Friday, October 19, 2012

Isolated on a Mountain in 1899: An interview with historical fiction author Carol Ervin

1) Please tell us about your book. 

The Girl on the Mountain is a bit historical, a bit mysterious, somewhat religious, and (I’ve been surprised to learn) shot through with human sexuality, though nothing explicit. The story opens in 1899, with a young wife whose husband leaves her in an isolated mountain cabin while he works in a logging camp through the week. The rail line that carries logs down to the sawmill passes by her cabin, and several times a day she waves to the trainmen, the only humans she sees on weekdays. Then her husband disappears, and she finds herself abandoned in a sawmill town with no friends or family, the object of gossip.

2) Please tell us about your lead, May Rose.

May Rose suffers from lack of family, a mother who died when she was born and a father who left her to be raised by his sister, who died before May Rose reached her teens.
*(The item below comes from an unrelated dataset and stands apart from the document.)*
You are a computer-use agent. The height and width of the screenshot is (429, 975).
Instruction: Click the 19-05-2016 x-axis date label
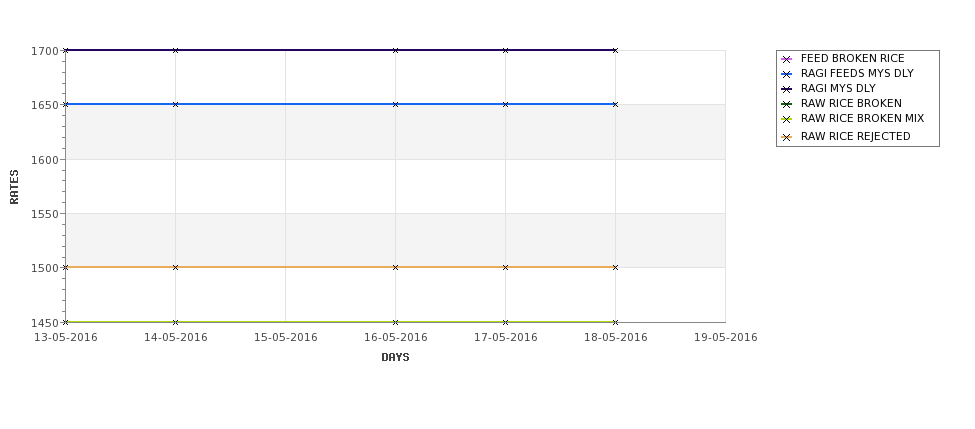[x=726, y=338]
Now her uncle and cousins are supposed to be homesteading in the West, but she’s lost track of them, a mystery that runs through the story.
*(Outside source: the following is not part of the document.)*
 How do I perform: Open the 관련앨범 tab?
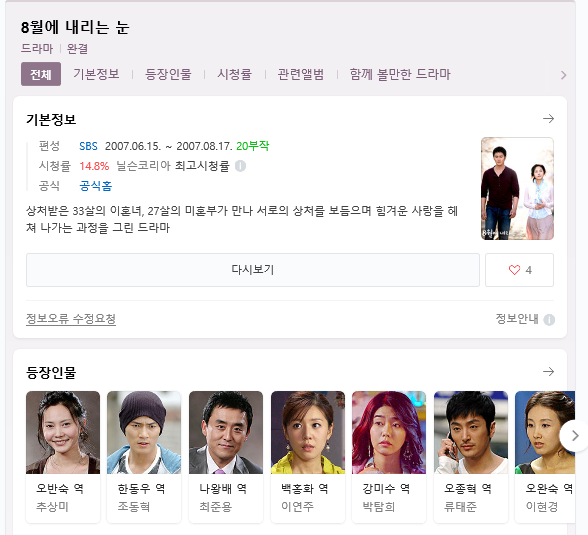(301, 74)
Her lack of family and her prettiness make May Rose a target of predatory men. Her strongest characteristic, and a great motivator, is her compassion for unfortunate children.

3) What got you interested in writing turn of the twentieth-century historical fiction?

I was inspired to set a story in this period because I feel physically close to it. In my region of West Virginia, artifacts abound: foundation stones of old sawmills, traces of logging roads, antique shops with tools and utensils in dim buildings from the same era. Years ago when we moved to our farm, elderly neighbors shared stories of their youth. Living here and experiencing a culture that carried on traditional ways of doing things, I felt like we’d stepped fifty years back in time, in a good way.

4) Do you feel historical fiction is more valuable as a tool to understand a past or as a useful way of exploring universal themes and ideas about the human condition that are outside the emotional context of modern events and societies?

Fiction can make history more understandable, and reading historical fiction has affected some of my ideas. But mainly I like period fiction that broadens my awareness and connects me to people of other times and places. In researching and writing The Girl on the Mountain, I felt close to grandparents I never knew.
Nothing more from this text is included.